Pictures are loading at a crawl, had to bail because the layout kept rerendering.
Looks like hug of death strikes again!
Very cool post. If Jeff Geerling is reading this, I wouldn't mind watching a video on each of these ;)
Check out saveitforparts on youtube, he does lots of this stuff.
Gabe just quit his dayjob to go full-time on SaveItForParts, so hopefully we'll be seeing even more cool stuff in the near future. Me personally, I'm hoping for a collab between him and Jeff. They've had some interaction already (Jeff donated Gabe a spare computer he had lying around) so maybe... That would be epic if it did happen.
more than 15 years ago I got a chance to play with gnu radio and back then it was hailed as the next big industry.. fast forward, and beyond the hacking community (and the hobbyist), it still has not taken over.
It's super popular within the RF industry.
But for the normal users - to be honest - most topics are too heavy on complex math. And there's no way to avoid it if you want results.
Most advanced radio stuff much more complicate than checking out a repo from GitHub and compiling it.
My impression is that gnuradio is fine for prototyping/poc, but has issues in its design when you try and run production workloads with more complex workflows (ie, writing custom Mac layers/ workflows that involve heavy feedback, etc. you end up having to do a a lot of hacking around with the message passing infrastructure).
That being said last I used it extensively was v3 so maybe v4 is better. Did they get rid of thread per block and allow you to have a single thread service a sub signal chain? I remember that the number of context switches between threads, and balancing latency vs buffer sizes was a pain in the rear.
The threading model is still difficult, and it's still enough slower that thinking you're going to be comparable to custom silicon that's been designed for a particular protocol is silly.

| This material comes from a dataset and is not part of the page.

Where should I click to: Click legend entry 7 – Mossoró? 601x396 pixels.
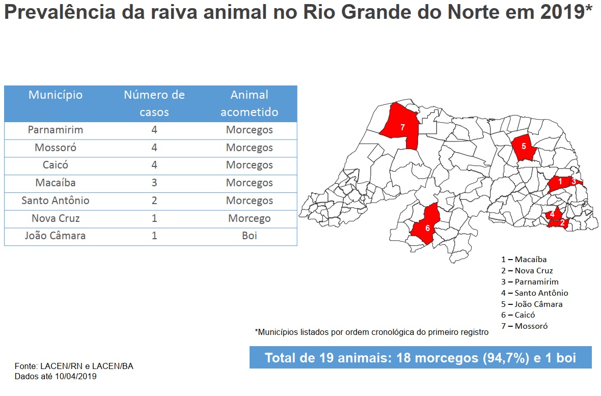(524, 326)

It's great fun for doing signal analysis, but I'd never want to try and implement a full-duplex communication system in production with it.

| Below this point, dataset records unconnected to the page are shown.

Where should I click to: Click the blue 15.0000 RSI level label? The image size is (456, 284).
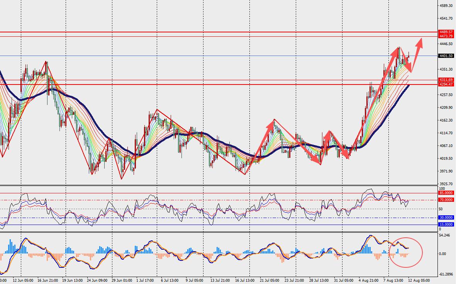pyautogui.click(x=446, y=225)
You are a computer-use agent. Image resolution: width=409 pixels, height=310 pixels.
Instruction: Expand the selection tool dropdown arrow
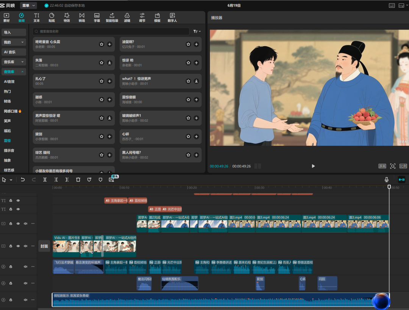click(x=11, y=179)
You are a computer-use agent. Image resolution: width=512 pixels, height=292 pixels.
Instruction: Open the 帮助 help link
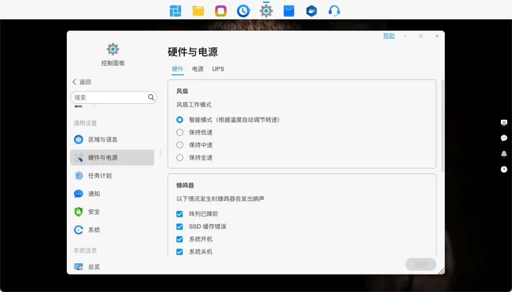pyautogui.click(x=389, y=36)
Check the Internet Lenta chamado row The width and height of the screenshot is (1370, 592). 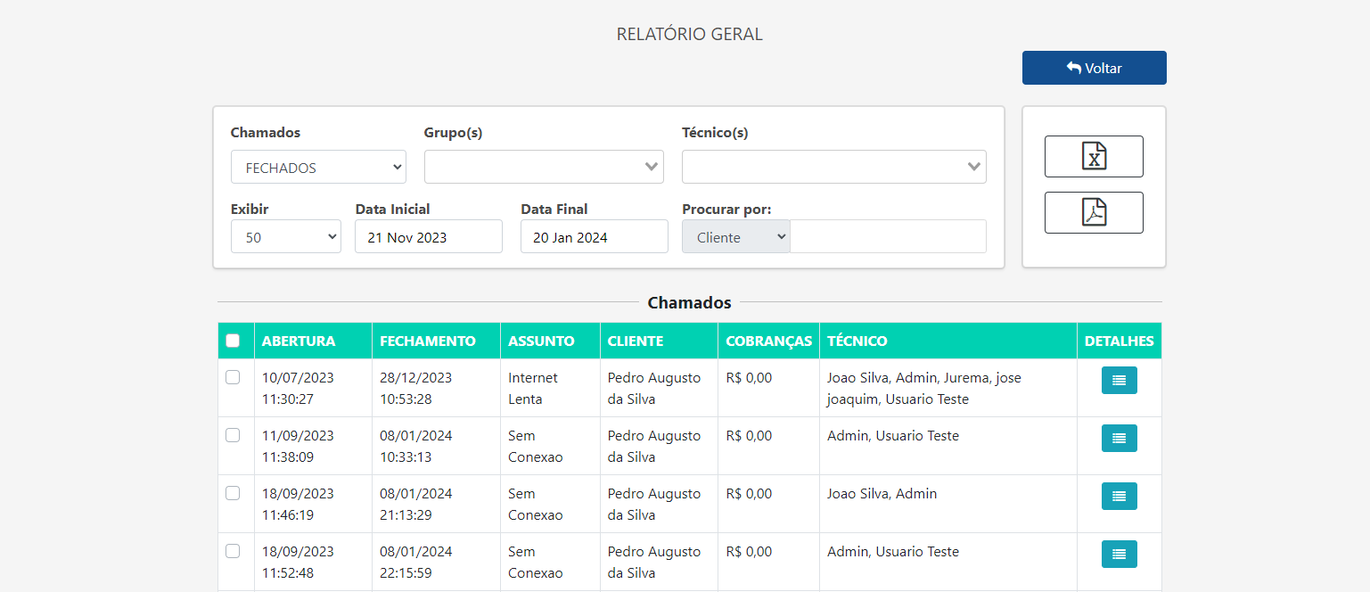coord(234,376)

Is there SDR for the GHz range of signals used by modern equipment?
FWIW, if you have an SDR that doesn't work with the frequency you want to work with, you may be able to use an up-converter or down-converter in front of the SDR to shift the frequency enough to work. There are ones like the Ham It Up[1], etc. that may be appropriate depending on the circumstances. Or you could possibly build your own.
[1]: https://www.nooelec.com/store/sdr/sdr-addons/ham-it-up.html
You can get an AD9363 clone of the USRP b210 online for like, 300 USD?
The AD9363 stock is only supposed to be 325mhz to 3.8ghz but stuff like the plutoSDR which uses it manages to get the transceiver all the way from 70mhz to 6ghz like the more expensive AD9361 used in the real USRP B210s
Benefit is you can transmit stuff too, not just receive unlike the RTL-SDR which is RX only
Is there anything like this that can go down to 15 MHz or lower? including transmit and several analog modes of modulation USB LSB NFM WFM AM CW at least
If I understand what you're saying, you can do any modulation scheme with sdr, it doesnt depend on the model
Groovy. Are there any limiting factors such as processor speed and what is the best software that does it all on Linux? I have no idea what ratio of magic smoke is in the software vs. ratio of magic smoke is in the hardware.
HackRF One can go up to 6GHz ($400 new or $100 on alibaba for a similar device). Any higher frequency than that you'll be paying thousands.
Yeah I dont know any SDR above 6GHZ but also other than mmwave 5G I also dont know much radio that is above 6Ghz in general
Quite a few radar systems are in the 8-10GHz range and satellite communications just above that. The general idea when using a SDR for these things is to have a separate frequency converter & amplifier at the antenna feed itself, then have an intermediate frequency <6GHz fed via cable to the SDR. Tends to be much easier and cheaper this way.
Looks cool, except it uses USB2 which seems limiting in view of bandwidth.